A deer with chronic wasting disease has been found in Jackson County for the first time, state officials announced today.

Additionally, another deer with the always-fatal disease was found in Dubuque County, and two more were reported in Clayton County. 

Chronic wasting disease primarily affects deer and elk and is spread through fluids such as saliva and blood. Sick animals lose weight, display abnormal behaviors such as excessive salivation and lose bodily functions.

The Iowa Department of Natural Resources reported that the second CWD-positive deer in Dubuque County was found near U.S. 151 between Dubuque and Cascade, while the deer in Jackson County was in the northern part of the county. 

Both were not far outside of the existing Dubuque disease management zone, established by the DNR after the first Dubuque County confirmed case was found in a deer killed by a vehicle outside of Dubuque in 2018.

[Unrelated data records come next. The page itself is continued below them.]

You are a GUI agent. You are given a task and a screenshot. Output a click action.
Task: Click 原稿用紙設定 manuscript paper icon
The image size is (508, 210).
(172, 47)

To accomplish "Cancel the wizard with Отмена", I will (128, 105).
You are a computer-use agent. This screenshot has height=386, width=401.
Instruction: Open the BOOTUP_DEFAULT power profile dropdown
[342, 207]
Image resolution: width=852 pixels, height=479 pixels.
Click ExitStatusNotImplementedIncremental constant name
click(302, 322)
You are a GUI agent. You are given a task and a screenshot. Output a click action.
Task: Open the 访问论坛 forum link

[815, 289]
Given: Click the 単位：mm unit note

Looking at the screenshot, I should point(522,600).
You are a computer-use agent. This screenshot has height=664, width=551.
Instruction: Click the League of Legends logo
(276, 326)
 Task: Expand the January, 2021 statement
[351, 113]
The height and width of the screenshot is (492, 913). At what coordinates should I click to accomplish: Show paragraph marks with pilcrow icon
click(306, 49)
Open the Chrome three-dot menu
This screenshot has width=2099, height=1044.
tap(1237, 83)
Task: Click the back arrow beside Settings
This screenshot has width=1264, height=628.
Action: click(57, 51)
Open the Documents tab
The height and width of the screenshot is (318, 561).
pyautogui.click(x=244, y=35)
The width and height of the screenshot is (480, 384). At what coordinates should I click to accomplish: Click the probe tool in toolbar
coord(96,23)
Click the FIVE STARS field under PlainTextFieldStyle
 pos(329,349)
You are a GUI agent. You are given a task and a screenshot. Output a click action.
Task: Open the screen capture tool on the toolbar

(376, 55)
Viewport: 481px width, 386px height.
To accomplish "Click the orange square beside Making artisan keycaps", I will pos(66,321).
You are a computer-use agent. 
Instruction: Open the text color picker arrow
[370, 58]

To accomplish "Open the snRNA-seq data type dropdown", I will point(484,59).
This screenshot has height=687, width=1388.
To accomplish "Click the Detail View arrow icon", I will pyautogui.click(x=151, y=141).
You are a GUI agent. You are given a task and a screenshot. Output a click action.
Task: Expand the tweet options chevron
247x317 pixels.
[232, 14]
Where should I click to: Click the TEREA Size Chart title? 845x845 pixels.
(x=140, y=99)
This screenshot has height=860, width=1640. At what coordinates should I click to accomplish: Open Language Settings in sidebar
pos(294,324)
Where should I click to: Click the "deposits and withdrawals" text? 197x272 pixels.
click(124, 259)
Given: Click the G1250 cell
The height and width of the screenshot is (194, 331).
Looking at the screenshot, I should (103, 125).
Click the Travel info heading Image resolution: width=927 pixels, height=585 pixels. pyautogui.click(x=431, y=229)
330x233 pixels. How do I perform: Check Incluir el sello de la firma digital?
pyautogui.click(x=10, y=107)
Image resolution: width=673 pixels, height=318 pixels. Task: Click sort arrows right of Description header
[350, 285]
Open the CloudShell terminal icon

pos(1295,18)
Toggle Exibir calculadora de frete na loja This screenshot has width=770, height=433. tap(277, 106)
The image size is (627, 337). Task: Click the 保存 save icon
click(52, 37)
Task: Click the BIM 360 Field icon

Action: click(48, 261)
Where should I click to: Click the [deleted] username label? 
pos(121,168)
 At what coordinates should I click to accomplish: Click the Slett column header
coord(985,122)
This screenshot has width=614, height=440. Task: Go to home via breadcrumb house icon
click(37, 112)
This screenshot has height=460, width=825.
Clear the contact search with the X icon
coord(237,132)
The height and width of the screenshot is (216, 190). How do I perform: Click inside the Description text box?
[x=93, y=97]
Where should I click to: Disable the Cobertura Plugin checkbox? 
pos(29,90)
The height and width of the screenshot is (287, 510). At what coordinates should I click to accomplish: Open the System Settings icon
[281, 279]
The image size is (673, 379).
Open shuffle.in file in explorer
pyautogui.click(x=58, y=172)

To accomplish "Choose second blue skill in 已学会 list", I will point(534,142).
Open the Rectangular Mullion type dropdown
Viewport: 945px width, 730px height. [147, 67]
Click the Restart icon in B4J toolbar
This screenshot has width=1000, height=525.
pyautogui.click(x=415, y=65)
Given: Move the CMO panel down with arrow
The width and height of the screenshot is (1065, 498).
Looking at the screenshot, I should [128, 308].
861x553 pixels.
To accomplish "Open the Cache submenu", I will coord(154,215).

“Although we expect some spread just outside of our existing zones, it’s not what we like to see,” said Tyler Harms, deer program leader for the Iowa DNR, in a press release. “We will reassess the boundaries of our existing zones to encompass these new positives.”

In all, 21 more wild deer in the state were found to have CWD. With two more cases, Clayton County now has had about 15.

To date, 111 wild deer have tested positive for the disease since it was confirmed in Iowa in 2013. The disease has not been confirmed in Delaware or Jones counties.